Wednesday, December 2, 2009
Will the Senate forget to discuss health care AND race?
Exciting news: just had my most recent article picked up by the Huffington Post (thanks to the crew at the Race-Talk blog)!
An excerpt of the article is below, but please visit the HuffPost for the full piece. And please leave a comment; it will help me and other Race-Talk writers to get extra exposure.
As the battle over health care reform hits the Senate floor for debate, I’m wondering how long it’s going to take for the issue of race to pop up.
Oh, it won’t show itself as blatantly as it has at town hall meetings and conservative rallies. I hardly expect one of the Senators to set up an easel with one of those pictures of President Obama dressed as a witch doctor. No, it will be far more subtle than that. Instead of shouted, race is likely to be whispered and alluded to in the form of comments about “those people” who take advantage of big government and who make it harder for the good, tax paying Americans. You know “those people”—they’re the same ones who hang out with the welfare queens, standing on the corner eating candy bars that they purchased with their fraudulently obtained food stamps.
Possibly, race may show up in a slightly more direct way, perhaps in relationship to health coverage for immigrants. Remember, that’s the same issue that propelled Rep. Joe Wilson into stardom after he called the president a liar.

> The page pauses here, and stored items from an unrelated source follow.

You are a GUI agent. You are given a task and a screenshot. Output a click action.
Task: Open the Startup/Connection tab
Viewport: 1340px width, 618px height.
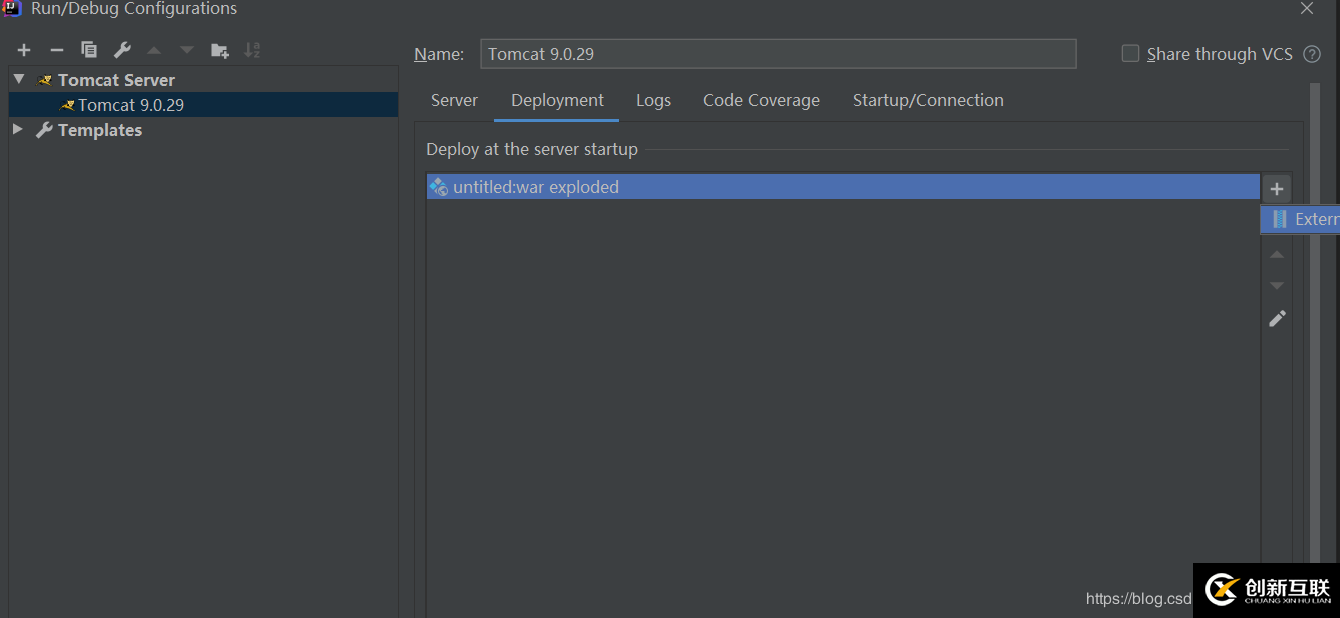(928, 100)
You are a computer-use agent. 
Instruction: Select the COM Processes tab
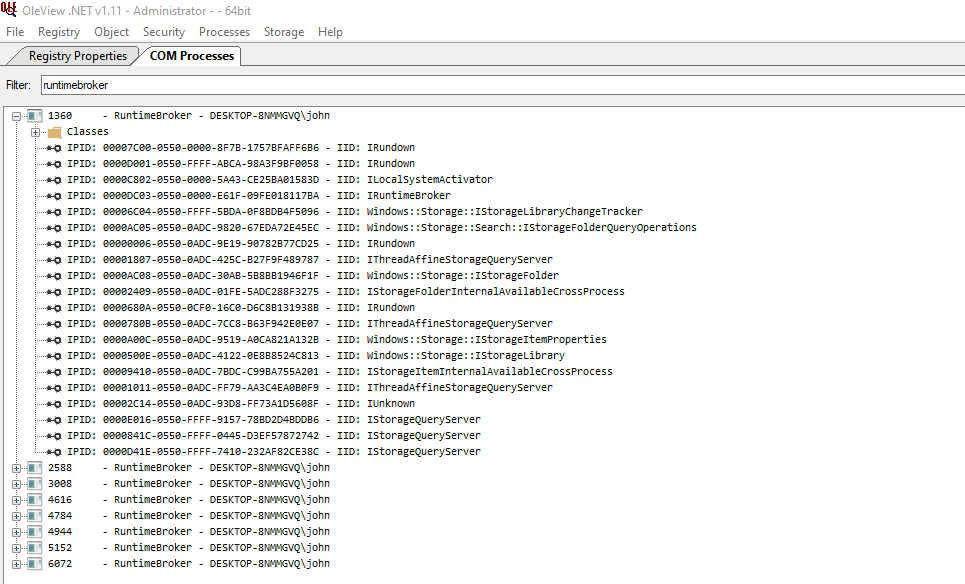pos(190,56)
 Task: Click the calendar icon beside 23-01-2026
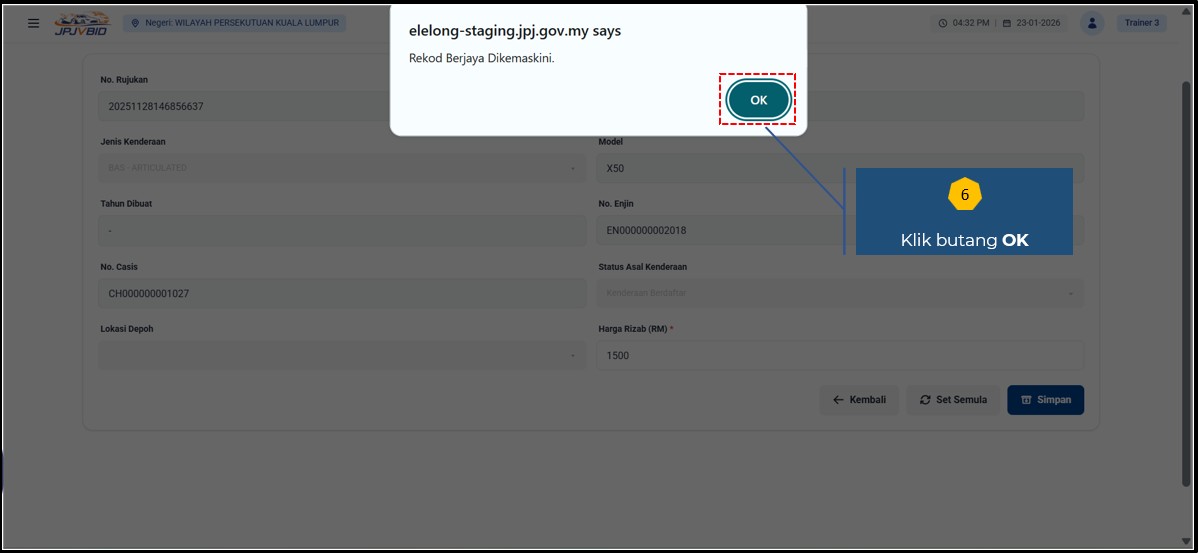pyautogui.click(x=1007, y=23)
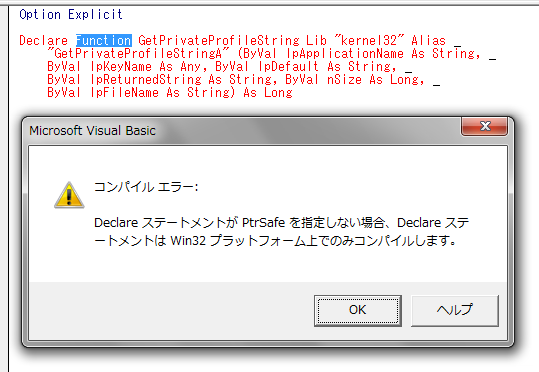Click the yellow warning triangle icon

click(x=69, y=195)
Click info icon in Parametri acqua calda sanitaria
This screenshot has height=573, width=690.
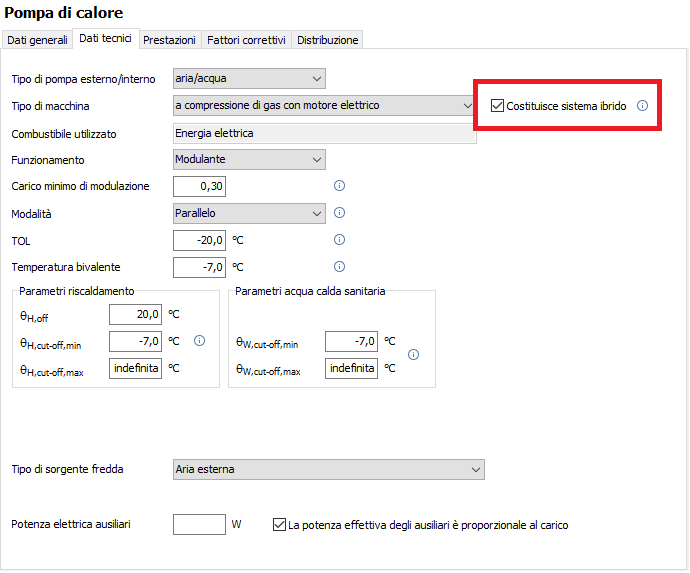(413, 355)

Honestly, I’m not exactly sure how race will show up, but I promise you, it will. The only question is whether or not we’ll have the courage to actually talk about it. Judging from the reaction to Jimmy Carter’s comments—comments that correctly pointed out the role of race in the vitriolic opposition to health care reform—my guess is we’ll be neither willing nor able to discuss the issue.
Of course, I’ve been saying Carter was correct ever since he made the comments, but until recently I haven’t had any actual data to support that belief, other than the common sense that God gave me. But thanks to professors Marc J. Hetherington and Jonathan D. Weiler, that’s no longer the case...
Click here for full article.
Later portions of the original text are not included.